[PROBLEMS TO WORK ON]
[a] In the bathroom essay, what does placing a hand basin in the hallway do beyond the rational qualities of plumbing?
[b] Return the stretch of the bathroom essay from "The supposed rational" through "more private domain.".
[c] Write the next part of the bathroom essay, picking up after its final sentence.

[SUPPLIED TEXT]
— START —

Bathrooms are too often defined as spaces of privacy, shame or gender division, writes Charles Holland. We need to challenge the spatial ideology of our domestic interiors
For early twentieth-century architects, hygiene and plumbing were intrinsic parts of modernism. Le Corbusier famously put a hand basin in the entrance hall of his Villa Savoye (1928). Its placement was both a provocation and a symbol for a new kind of architecture. Proudly displayed, the basin served a similar role to the machine parts that featured in Le Corbusier’s purist paintings: a mass-produced item that would improve lives and make more efficient houses.
The supposed rational qualities of plumbing were only partly the point. More ambiguous desires were at play that fetishised those objects with which we have the most intimate relationship. Placing a hand basin in the hallway declares the interior as a place of purity and a sanctuary from the city. But it also dissolves the boundary between the public spaces of a house and its more private domain.
The cellular division of houses into functions – living room, bedroom, kitchen etc. – is a device for ensuring privacy, as Robin Evans observed in the essay Figures, Doors and Passages. The idea that having a bath is a private activity is enshrined in the arrangement of house plans. The degree to which we unthinkingly subscribe to such conventions makes their power more insidious.

— END —

[DATASET CONTENT]
— START —

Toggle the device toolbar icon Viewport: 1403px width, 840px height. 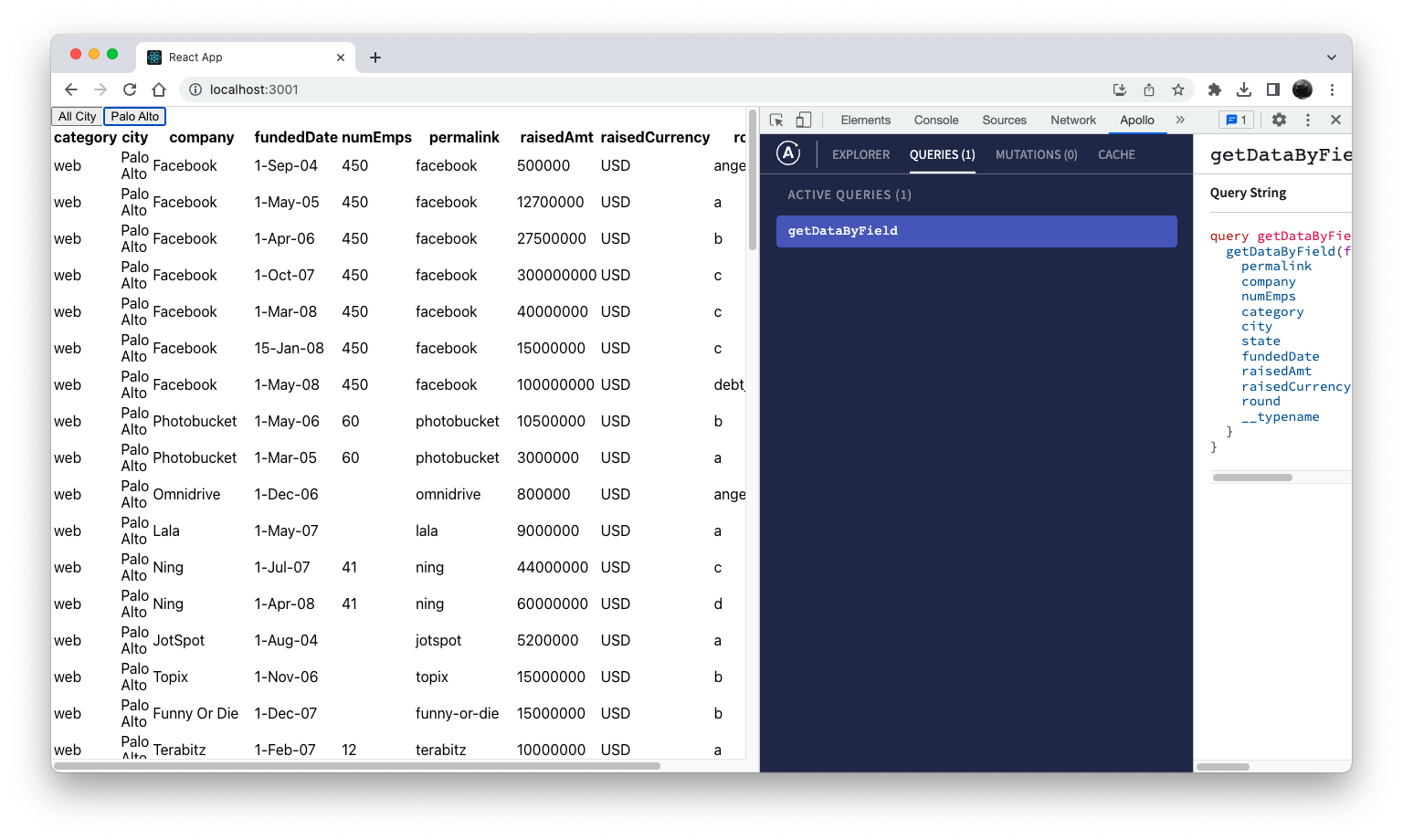click(x=803, y=120)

— END —

[EXPECTED RESPONSES]
[a] It declares the interior a place of purity and a sanctuary from the city. It also dissolves the boundary between the public spaces of a house and its more private domain.

[b]
The supposed rational qualities of plumbing were only partly the point. More ambiguous desires were at play that fetishised those objects with which we have the most intimate relationship. Placing a hand basin in the hallway declares the interior as a place of purity and a sanctuary from the city. But it also dissolves the boundary between the public spaces of a house and its more private domain.

[c]
These conventions should not go unchallenged. I have explored the concealed power of such private spaces through a series of projects over the last few years. These projects explore the micro-territories of the home. They are exposing in the literal sense – laying bare things that are normally hidden.
Ideas of privacy, of things we consider dirty or obscene, and of sexual identity and gender stereotypes are constructed through a form of spatial ideology. While our houses are a source of comfort and familiarity to us, they are also mechanisms for segregation and control.
FAT’s Bathroom Sweet (2000) removed the bathroom’s walls and made the equipment of bathing and ablutions into the architecture. This project – undertaken in response to a brief to design a bathroom for a celebrity couple – explored the room as a shared space where individual pieces of sanitaryware are combined to make mirror images of themselves. Two bathtubs are sliced not quite down the middle. The two larger pieces are then stuck together to make a single bath for two people, which also – conveniently – makes a heart shape in plan. The basins, WCs and showerheads are similarly twinned, forming a Siamese architecture of interlocked bodies. The sculptural qualities of sanitaryware celebrated by Le Corbusier are exaggerated and massaged into recognisable but distorted forms.
In a more recent proposal for a house in north London, Hampstead House, the bathroom again becomes the protagonist in a drama where private activities are played out in the semi-public interior. The house, designed by Ordinary Architecture in 2015, is predicated around the idea of three characters. Each character takes the form of a large object, a giant piece of furniture containing a bedroom and a bathroom. Each character expresses its internal function so that the room becomes an inversion of itself. Instead of shutting away activities – internalising them as it were – they externalise them, giving them expression and form.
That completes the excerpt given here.